Prompt
Count the lines in the entries below that contain the word "This", and reply with only that number.

— Start —

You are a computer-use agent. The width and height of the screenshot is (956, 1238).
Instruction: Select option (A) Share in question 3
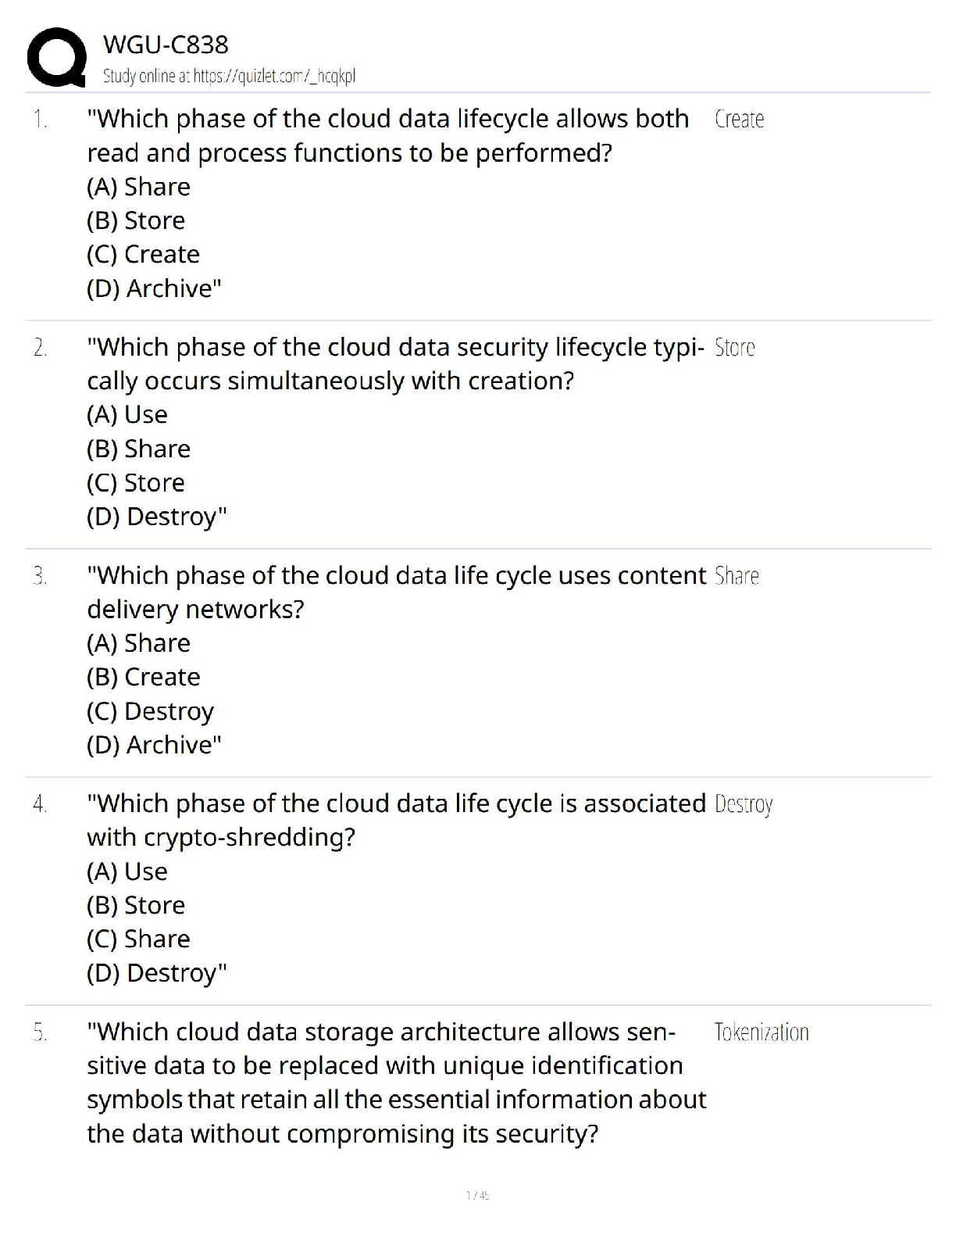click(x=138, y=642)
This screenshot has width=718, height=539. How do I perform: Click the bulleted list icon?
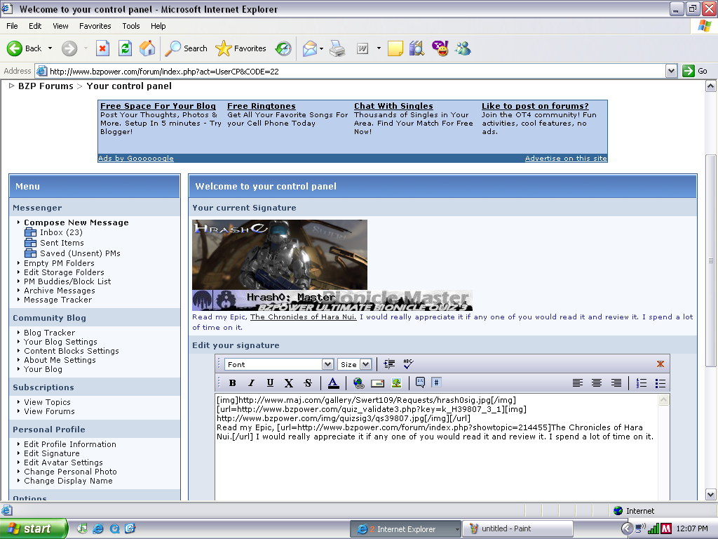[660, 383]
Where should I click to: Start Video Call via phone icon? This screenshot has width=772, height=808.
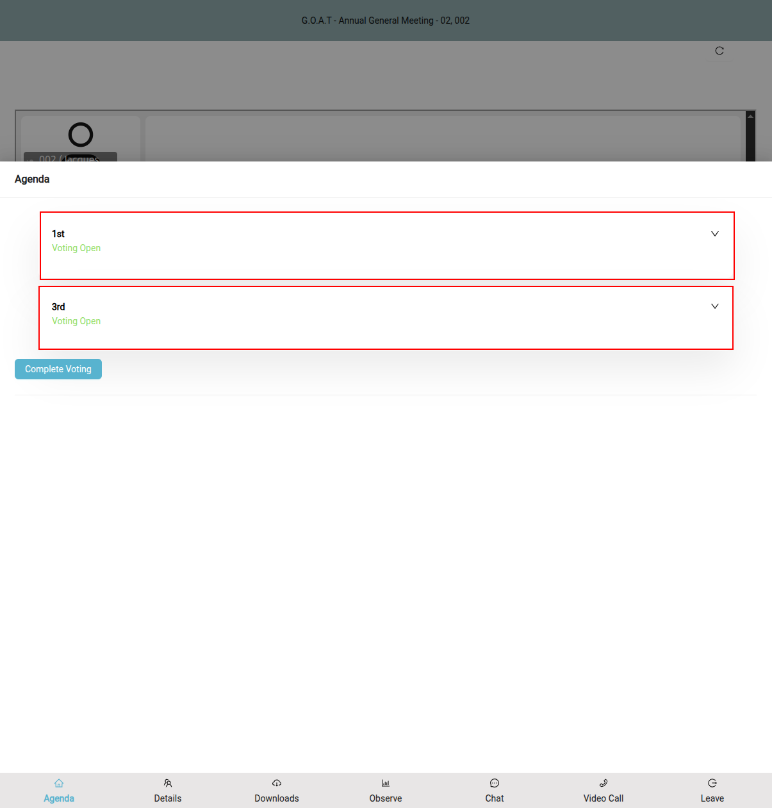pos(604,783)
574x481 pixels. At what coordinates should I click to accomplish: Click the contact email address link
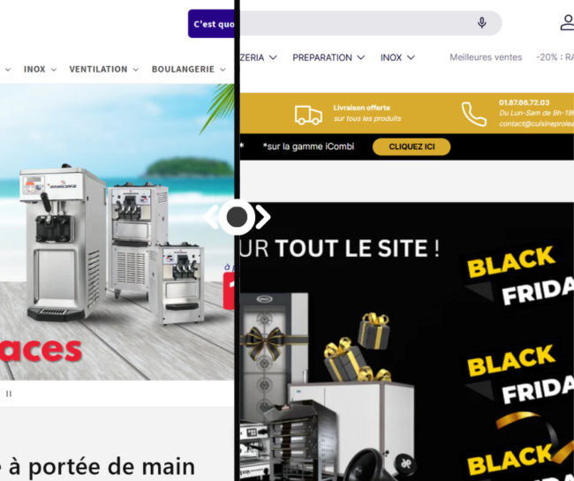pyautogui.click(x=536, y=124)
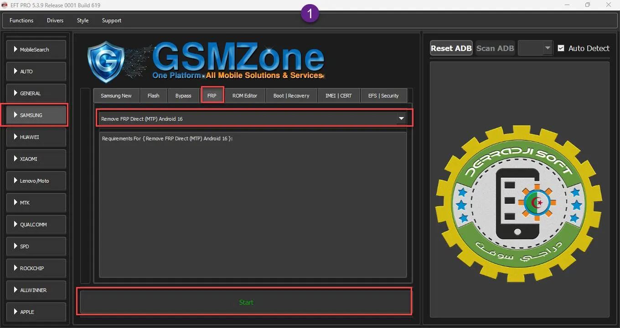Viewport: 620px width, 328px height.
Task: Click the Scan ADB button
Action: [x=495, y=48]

— End —

Completed task
2